#### Quoted passage:

Unless you’re Chingachgook, the home invader or invaders will know exactly where you are. You’ll have no clue where he, or they, are. Or aren’t. The better play: A) Get an alarm system. Use it. B) Get dogs. Feed them. C) Gather the family, assume a defensive position, call the cops. Embarrassing but you pay their salaries.

Again, the one thing you don’t want to do is clear your house. You don’t have the combat skills nor the manpower to do what is an extremely dangerous job. (There’s a reason that cops clear houses in teams.) The same rule applies if you come back home to a break-in, only more so . . .

The 33-year-old man told police he had just arrived home with his fiancée, a 28-year-old woman [at around 7pm]. When he discovered that his front door had been forced open, in an apparent burglary, he went inside his house to see if anybody was inside. Finding nobody inside, he retrieved his handgun and went outside.

The herald-review.com story starts with the ending, in the great pyramid journalist tradition. I’ve rearranged it here chronologically to make a simple point: don’t go in the attic! You know what I mean; all those horror movies where the heroine hears an unholy scampering sound in the attic and creeps up the stairs. A bat! Nothing. And then she turns around and . . .

#### Data shown:
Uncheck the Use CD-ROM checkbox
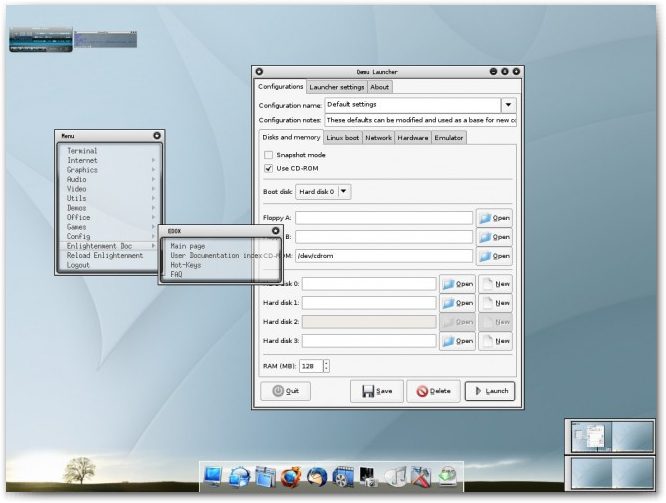Screen dimensions: 666x503 click(268, 169)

#### Parts of the exercise:
1. Translate this sentence from the text on home break-ins into Spanish: "You don’t have the combat skills nor the manpower to do what is an extremely dangerous job."
2. Answer from the text on home break-ins:
(a) What does option B of "The better play" say to do?
(b) How old was the man who told police about the break-in?
(c) Which website ran the story about that break-in?
3. Pick up the text on home break-ins from where it stops.

#### Replies:
1. No tienes ni las habilidades de combate ni el personal para hacer lo que es un trabajo extremadamente peligroso.

2.
(a) Get dogs and feed them.
(b) 33 years old.
(c) herald-review.com.

3.
What, exactly, would our 33-year-old Georgia man do if he found burglars in his house? Tell them to leave? Wrestle them to the ground? Anger or scare them enough so that they’d kill him, come outside and kill his fiancée? Maybe, and that’s one possibility that’s easily avoided. Don’t go in the attic!

He heard some rustling of leaves at the back of house and investigated. He noticed that one of his rear windows was broken.

He heard someone laughing and saw a young man, 12 to 15 years old, climbing over the back fence.

The moment you expose a firearm in a potentially violent situation, you’ve turned the confrontation into a gunfight. News flash! You can lose a gunfight. As in die. Or become paralyzed. Or shoot the wrong person. Or shoot the right person and get the shit sued out of you. What could these kids have stolen, what lesson could the homeowner have taught them, that was worth that risk?

We don’t know if the homeowner was hiding his piece. But the robbery was over. The homeowner was not in imminent danger—at least not until he placed himself in harm’s way. And probably even then, as the perp vaulting the fence was 12 to 15-years-old. Unless it was a big-ass kid and small ass homeowner, the disparity of size and age would not have worked in the homeowner’s favor in a court of law. Should anything happen.

The victim said he then saw two other young people in the vicinity.

Uh-oh! A gang of pubescent perps. Not good. Time to quietly withdraw methinks. Did he hell. But before that . . .

Did the homeowner call the cops when he first discovered the burglary? If I was looking at a gang of burglars—even if they didn’t see me—I’d want to know that the po-po were inbound and down. It would be extremely reassuring and allow for different tactics. Like, I dunno, avoidance. Oops!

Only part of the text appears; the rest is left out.